Adam, thus, looks like the natural gradient simplified with only the diagonal of \(F\), and a square-root in place.

§6 Evolution strategies

NES is often used for black-box optimization, where \(\ell(\theta)\) is available but \(\nabla \ell\) is not, like in a non-differentiable simulator or a real-world experiment. We put a search distribution \(p_{\phi}(\theta)\) over parameters, sample \(\theta_i \sim p_{\phi}\), evaluate \(\ell(\theta_i)\), and update \(\phi\) to shift the search distribution toward lower-loss regions.

The gradient of the expected loss in \(\phi\) uses the score-function trick:

\[\nabla_\phi \mathbb{E}_{\theta \sim p_{\phi}}[\ell(\theta)] = \mathbb{E}_{\theta \sim p_{\phi}}[\ell(\theta) \nabla_\phi \log p_{\phi}(\theta)]\]

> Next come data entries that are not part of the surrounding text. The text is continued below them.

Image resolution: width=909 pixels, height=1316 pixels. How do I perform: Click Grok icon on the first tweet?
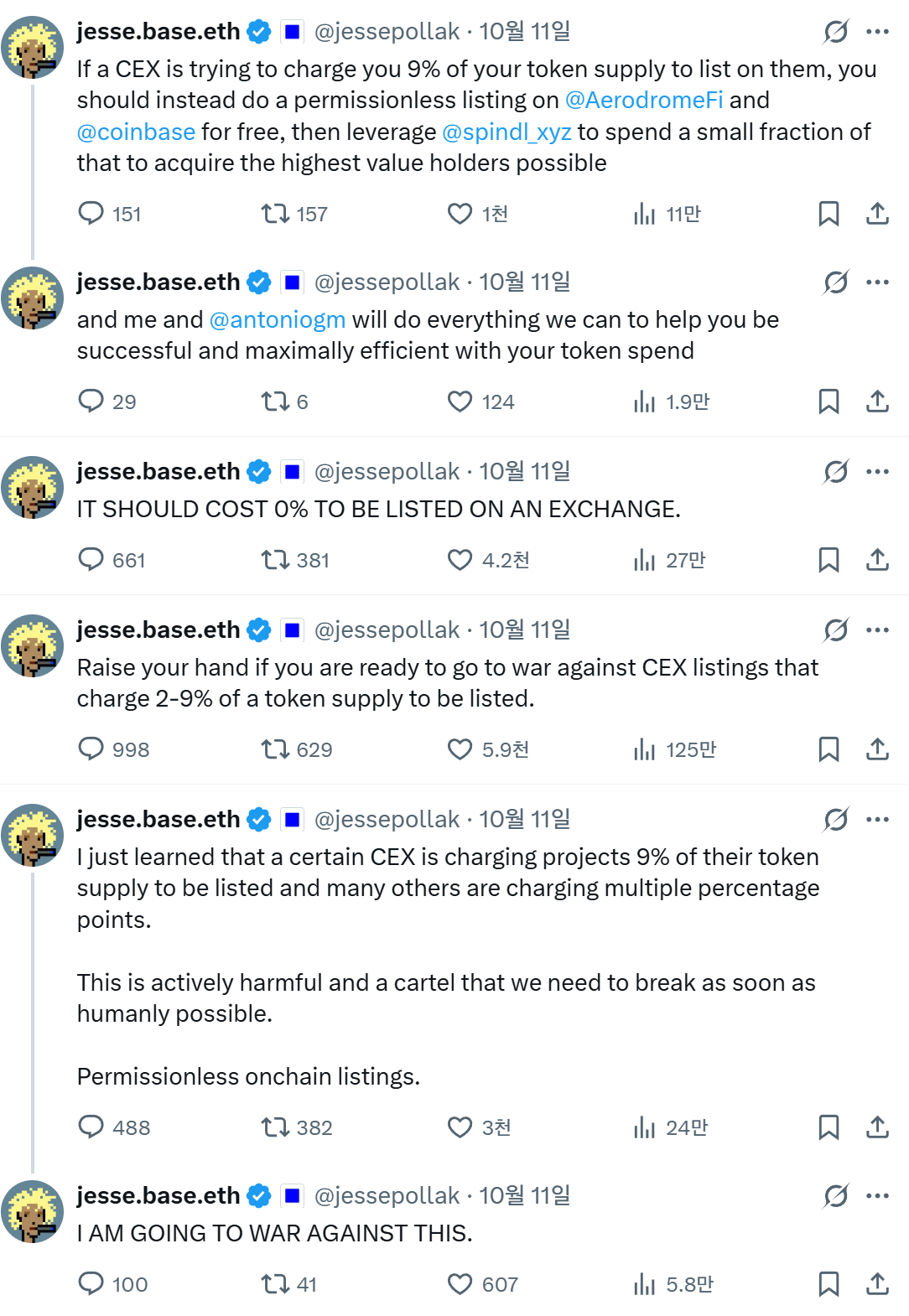835,32
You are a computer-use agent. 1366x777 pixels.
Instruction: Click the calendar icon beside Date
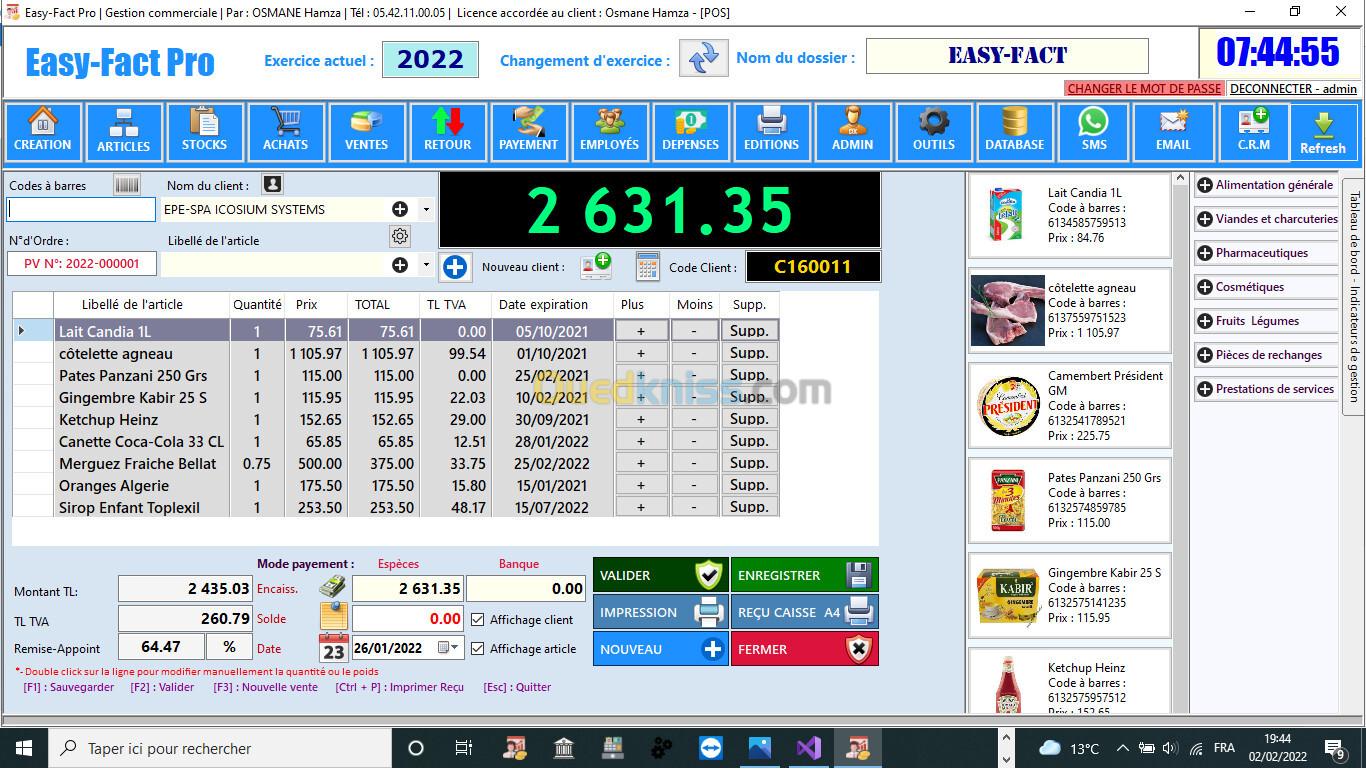click(x=333, y=648)
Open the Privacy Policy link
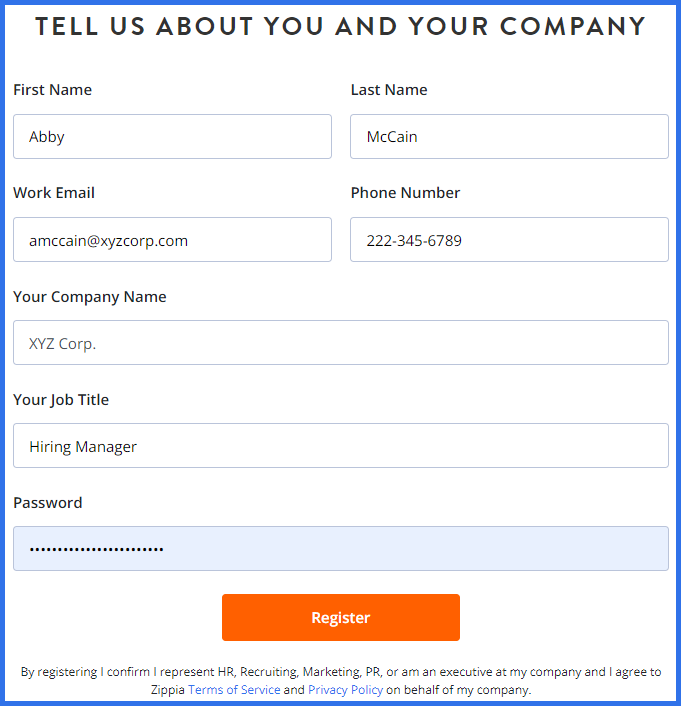 point(345,690)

This is the same REINFORCE-style identity from Post 1, applied to parameters sampled from a search distribution instead of actions sampled from a policy.

Multiplying that gradient by \(F^{-1}\), where \(F\) is the Fisher Information of \(p_{\phi}\), yields the natural gradient.

§7 Cramér-Rao

We also see it in statistics. For any unbiased estimator \(\hat\theta\) of a parameter \(\theta\):

\[\mathrm{Cov}(\hat\theta) \succeq F^{-1} \]

The size of \(F\) along a parameter direction measures how informative the data is about that direction.

It also shows up in the score test, where the test statistic \(g^\top F^{-1} g\) uses \(F\) as the same metric on parameter space that natural gradient uses to scale the step.

References

Amari 1998, “Natural Gradient Works Efficiently in Learning” (Neural Computation).
Amari & Nagaoka, Methods of Information Geometry.
Schulman, Levine, Moritz, Jordan, Abbeel 2015, “Trust Region Policy Optimization” (ICML).
Kingma & Ba 2014, “Adam: A Method for Stochastic Optimization” (arXiv:1412.6980).
Wierstra, Schaul, Glasmachers, Sun, Peters, Schmidhuber 2014, “Natural Evolution Strategies” (JMLR).
Casella & Berger, Statistical Inference (Cramér-Rao bound).